A Brief Overview of Huntington’s Disease


Huntington’s disease where the mental ability of the individual gets affected is a genetic disorder. It is characterized by neurodegeneration that leads to a gradual loss of neurons. Uncoordinated body movement, degradation in the reasoning ability, and memory loss are other common symptoms of this disease.

It is named after George Huntington, who conducted extensive research to give a more accurate description of this disorder. A dominant mutation in the Huntington gene causes this disease which belongs to the noncurable category. Proper treatment can only alleviate the problem and make it more manageable.

The onset of Huntington’s disease usually takes place after the age of 30 years. However, a patient having a family history of this ailment may show signs even before 20 years of age. The symptoms of Huntington’s disease include:

  • Initial stage – In the beginning, there can be slight uncoordinated movements, decreased cognitive ability, aggression, and depression. A person may make mistakes while performing even the simplest of tasks. This stage often gets ignored due to lack of awareness.
  • Intermediate stage – By the time the individual finds out abnormalities in his behavior, the disease reaches the second stage. The symptoms get aggravated and include involuntary actions (chorea), sleep disorders, and distorted speech. Trouble in swallowing may also be experienced.
  • Final stage – This stage is marked by complete dependence on caretakers. Acute weight loss, inability to speak, difficulty in comprehending the situation, and seizures are some of the symptoms in this stage. A person may also suffer from severe memory loss.

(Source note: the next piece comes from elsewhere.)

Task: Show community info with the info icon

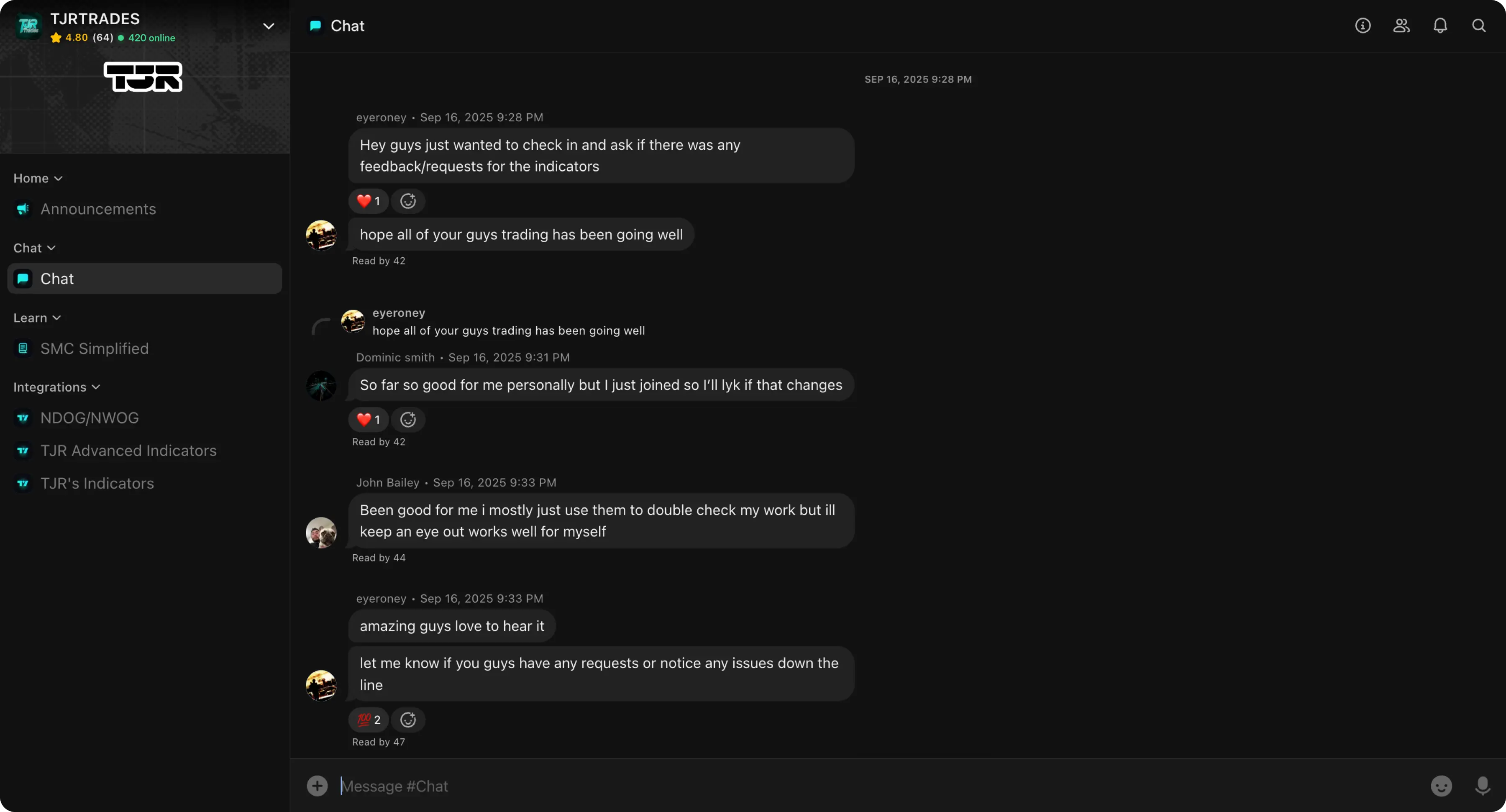Action: 1363,26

It is extremely important to diagnose Huntington’s disease before it reaches the final stage. The following methods may be used to diagnose Huntington’s disease:

  • Physical examination – It helps in gauging the outset of the disease through a thorough examination of the abnormalities in physical behavior such as chorea. CT scan and MRI may be used for the same.
  • Genetic testing – This is performed on individuals who are more likely to encounter this disease. It is done much before the actual symptoms occur to determine whether an individual runs the chance of developing them in the future.\
  • Prenatal testing – Prenatal testing helps in discovering any possible chance of the womb inheriting the typical mutated gene. This is mostly done in cases where at least one of the parents is affected or has a 50% probability of being affected with this disease. Counseling may be provided to parents whose offspring are at a risk of developing Huntington’s disease. They are informed about the difficulties involved in raising the child. They may also be advised to go ahead for abortion if the condition is extremely grave.

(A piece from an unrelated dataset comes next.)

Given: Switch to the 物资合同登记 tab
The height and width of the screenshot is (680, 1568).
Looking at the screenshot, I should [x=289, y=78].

Most of the individuals are not in favor of these tests. Since these are probabilistic, they feel that these tests affect their peace of mind and give them undue stress. There are only a handful of persons who undergo these tests. Also, the success of these tests is marred by ethical issues such as confidentiality of reports, consent of the child, etc.

As said earlier, Huntington’s disease has no cure. Many therapies and medicines exist in the market that can lessen the impact of Huntington’s disease:

  • Medication – Medicines can only be used to mitigate the symptoms. Tetrabenazine is the most common medicine given for uncontrolled body movements. It has been clinically approved but has a few side effects. Mirtazapine may be used for depression and Lithobid for aggression.
  • Rehabilitation – A physiotherapist can be hired to strengthen muscle movements. Walking with support and limited stretching may be prescribed. He may also direct certain exercises to improve cognitive behavior.
  • Therapy – Speech therapy helps in improving the verbal language. A new therapy called the gene therapy is also being researched on. If successful, it can prove to be a breakthrough in this area. Also, therapies for boosting the antioxidant defense mechanism may control exacerbation of Huntington’s disease.
  • Food – Since swallowing is a major problem with a patient suffering from Huntington’s disease, he may be provided with a feeding tube. It helps in supplying the necessary nutrients directly through the stomach. This can also eliminate the chances of choking.
  • Awareness – It is important to be aware of the symptoms of this disease. An individual should not be afraid of undergoing the different tests necessary to detect the disease. These would help him in altering his lifestyle for the better and take timely precautions. He can also get his doubts cleared through proper genetic counseling. A step taken in the right direction will go a long way in maintaining good health.

Huntington’s disease may be followed by serious ailments such as pulmonary and cardiovascular diseases. Severe health complexities coupled with non-curability increase the risk of suicide among patients. Their caretakers have a very important role to play in this regard. They should provide them the necessary strength and motivation to keep suicidal thoughts at bay.